Daniel Phillips | 4 Oct 2008 01:41

Re: Extent support has landed

On Friday 03 October 2008 09:03, I wrote:
> Once we have the extent, we probe into the btree, 64 blocks below the 
> beginning of the extent, which ensures that no existing extents that 
> may overlap the io extent are missed...

...and I should mention, this constitutes a small efficiency that can be 
easily corrected.  Each btree leaf pointer simply needs to have a bit 
reserved to indicate that some extents may overlap into the next btree 
leaf, and we check that bit during the probe to determine whether to 
seek directly to the target extent address, or to the predecessor node.
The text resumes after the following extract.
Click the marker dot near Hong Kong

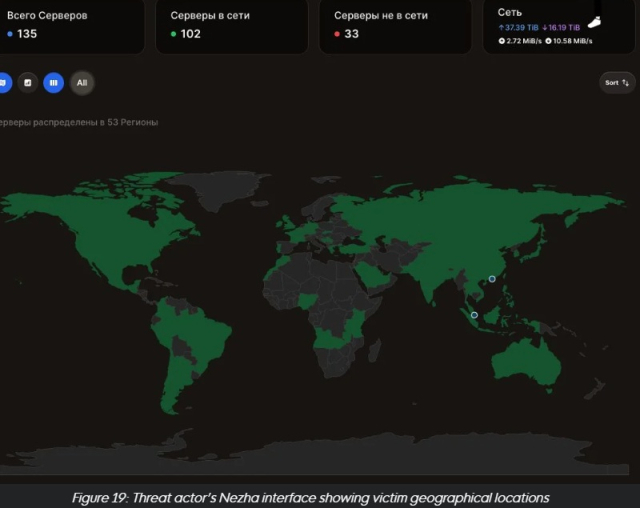(x=491, y=279)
This is the strategy used by HTree, and is one of the unique elements of 
HTree that distinquishes it from a standard BTree.  This "continuation" 
bit is to be implmented in the generic btree code so that all the Tux3 
btree flavors can take advantage of it, and therefore will be a step in 
the direction of implementing HTree and PHTree for tux3.

Regards,

Daniel
Daniel Phillips | 4 Oct 2008 07:55

Tux3 Report: It's What Next time once again

Today was one of those skate-in-the-dark kind of days here in Paradise, 
but whereas the Tux3 cabal quite enjoys the occasional dimly lit 
runabout in the concrete jungle, we make it a point not to keep you, 
loyal readers, in the dark about upcoming Tux3 development directions.
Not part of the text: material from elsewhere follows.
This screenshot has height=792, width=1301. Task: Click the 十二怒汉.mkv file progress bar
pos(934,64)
The past three week's work made something of a liar of me, as we 
completely ignored the task of integrating versioned pointers that I 
had talked about earlier.  Instead, the Cabal decided that we would be 
better served by putting the effort into extents, in the interest of 
benchmarking well right from the start.

In fact, Tux3 will never actually have versioned pointers, but rather 
versioned extents, a much more ambitious proposition and messy enough 
that we now plan to defer that coding until some time after the initial 
kernel port, which is now expected to land with atomic commit and 
extended attributes but without versioning.  Another way of putting it: 
I promised to cut corners by leaving something for later, and that 
something is going to be versioning.  Tux3 will thus first arrive in 
kernel as more or less a functional equivalent of Ext3 (with bigger 
limits and shiny atom thingies) instead of something more exotic.
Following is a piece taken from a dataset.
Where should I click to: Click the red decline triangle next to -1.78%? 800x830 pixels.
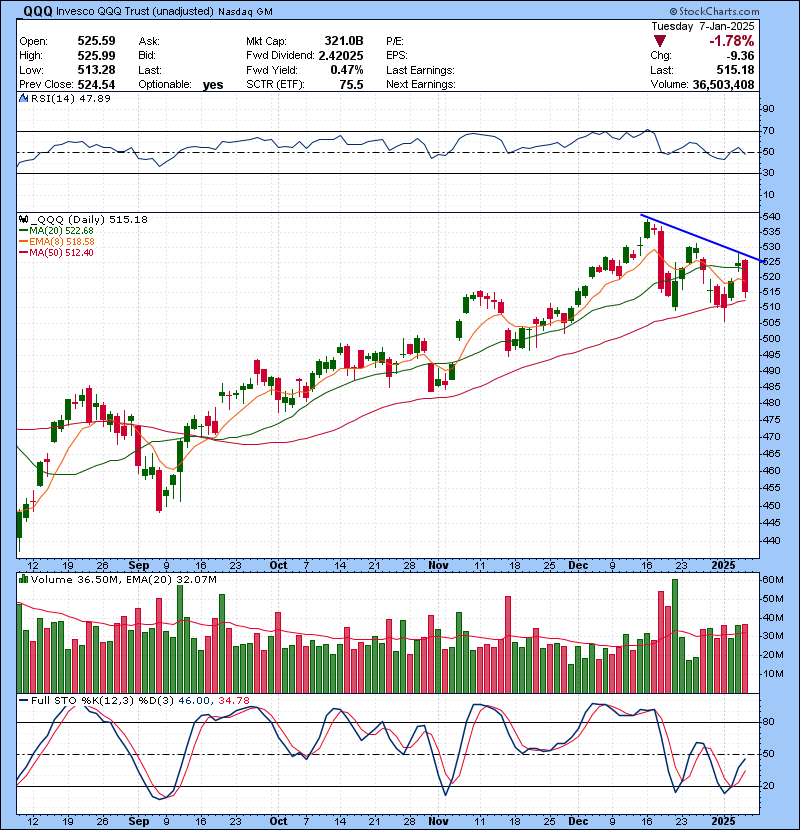[659, 42]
Atomic commit is a biggish project in its own right.  As with xattr 
atoms and certain aspects of the extent strategy, we forge into 
unexplored territory here with some new ideas on how to handle this 
tricky task robustly and efficiently.  The concept of forward logging, 
which is just one part of the planned mechanism, was described in the 
original Tux3 announcement:

   http://lkml.org/lkml/2008/7/23/257

(Continue reading)

Philip Pokorny | 6 Oct 2008 08:33
Favicon

Encoding of extent information

I was wondering how you were encoding the length into "unused" bits of the extent pointers.

I've seen you use high-order bits elsewhere in your design, so I assume you took 6 bits from the top of the pointer thinking that 2^58 should be big enough for a block pointer.

I wonder if you have ever heard of this alternate encoding for extents.  It depends on several assumptions:

1. The minimum extent size is 2x the addressable unit size.  In the case of a block device with 512 byte sectors, that would be a 1k minimum extent (2 sectors).

2. Extents can only be of size 2^n

3. An extent of size 2^n is aligned on a 2^n addressable unit boundry.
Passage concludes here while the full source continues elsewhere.